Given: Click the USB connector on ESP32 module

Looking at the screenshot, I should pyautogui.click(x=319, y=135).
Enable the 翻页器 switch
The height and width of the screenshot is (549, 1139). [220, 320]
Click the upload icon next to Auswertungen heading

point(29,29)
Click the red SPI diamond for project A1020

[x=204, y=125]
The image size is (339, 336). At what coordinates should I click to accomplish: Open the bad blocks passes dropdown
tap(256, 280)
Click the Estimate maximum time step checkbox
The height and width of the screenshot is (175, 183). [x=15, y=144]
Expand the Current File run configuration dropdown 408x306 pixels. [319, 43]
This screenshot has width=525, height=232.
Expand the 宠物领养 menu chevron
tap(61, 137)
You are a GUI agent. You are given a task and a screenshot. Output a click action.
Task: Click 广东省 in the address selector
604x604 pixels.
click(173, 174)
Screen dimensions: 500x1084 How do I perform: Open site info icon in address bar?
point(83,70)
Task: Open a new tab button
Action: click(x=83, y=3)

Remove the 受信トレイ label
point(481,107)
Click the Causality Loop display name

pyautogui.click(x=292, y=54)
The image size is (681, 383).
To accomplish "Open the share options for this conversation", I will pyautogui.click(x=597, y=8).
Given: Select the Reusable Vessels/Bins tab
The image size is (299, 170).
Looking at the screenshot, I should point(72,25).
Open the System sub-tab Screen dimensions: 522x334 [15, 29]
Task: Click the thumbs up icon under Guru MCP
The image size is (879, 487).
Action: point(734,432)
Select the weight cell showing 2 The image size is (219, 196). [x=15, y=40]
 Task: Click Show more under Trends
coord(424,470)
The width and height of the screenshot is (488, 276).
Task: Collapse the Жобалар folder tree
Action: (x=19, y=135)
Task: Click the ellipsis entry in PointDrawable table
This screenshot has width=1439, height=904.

● ● ●

» Exercise task:
Rewrite all of the records above, swapping each "The image size is" for "Image dimensions:" and leaving everything else untouched.

» Answer below:
Given: Click the USB connector on ESP32 module

Looking at the screenshot, I should pyautogui.click(x=319, y=135).
Enable the 翻页器 switch
The height and width of the screenshot is (549, 1139). [220, 320]
Click the upload icon next to Auswertungen heading

point(29,29)
Click the red SPI diamond for project A1020

[x=204, y=125]
Image dimensions: (339, 336). At what coordinates should I click to accomplish: Open the bad blocks passes dropdown
tap(256, 280)
Click the Estimate maximum time step checkbox
The height and width of the screenshot is (175, 183). [x=15, y=144]
Expand the Current File run configuration dropdown 408x306 pixels. [319, 43]
This screenshot has width=525, height=232.
Expand the 宠物领养 menu chevron
tap(61, 137)
You are a GUI agent. You are given a task and a screenshot. Output a click action.
Task: Click 广东省 in the address selector
604x604 pixels.
click(173, 174)
Screen dimensions: 500x1084 How do I perform: Open site info icon in address bar?
point(83,70)
Task: Open a new tab button
Action: click(x=83, y=3)

Remove the 受信トレイ label
point(481,107)
Click the Causality Loop display name

pyautogui.click(x=292, y=54)
Image dimensions: (681, 383).
To accomplish "Open the share options for this conversation", I will pyautogui.click(x=597, y=8).
Given: Select the Reusable Vessels/Bins tab
Image dimensions: (299, 170).
Looking at the screenshot, I should point(72,25).
Open the System sub-tab Screen dimensions: 522x334 [15, 29]
Task: Click the thumbs up icon under Guru MCP
Image dimensions: (879, 487).
Action: point(734,432)
Select the weight cell showing 2 Image dimensions: (219, 196). [x=15, y=40]
 Task: Click Show more under Trends
coord(424,470)
The width and height of the screenshot is (488, 276).
Task: Collapse the Жобалар folder tree
Action: (x=19, y=135)
Task: Click the ellipsis entry in PointDrawable table
This screenshot has width=1439, height=904.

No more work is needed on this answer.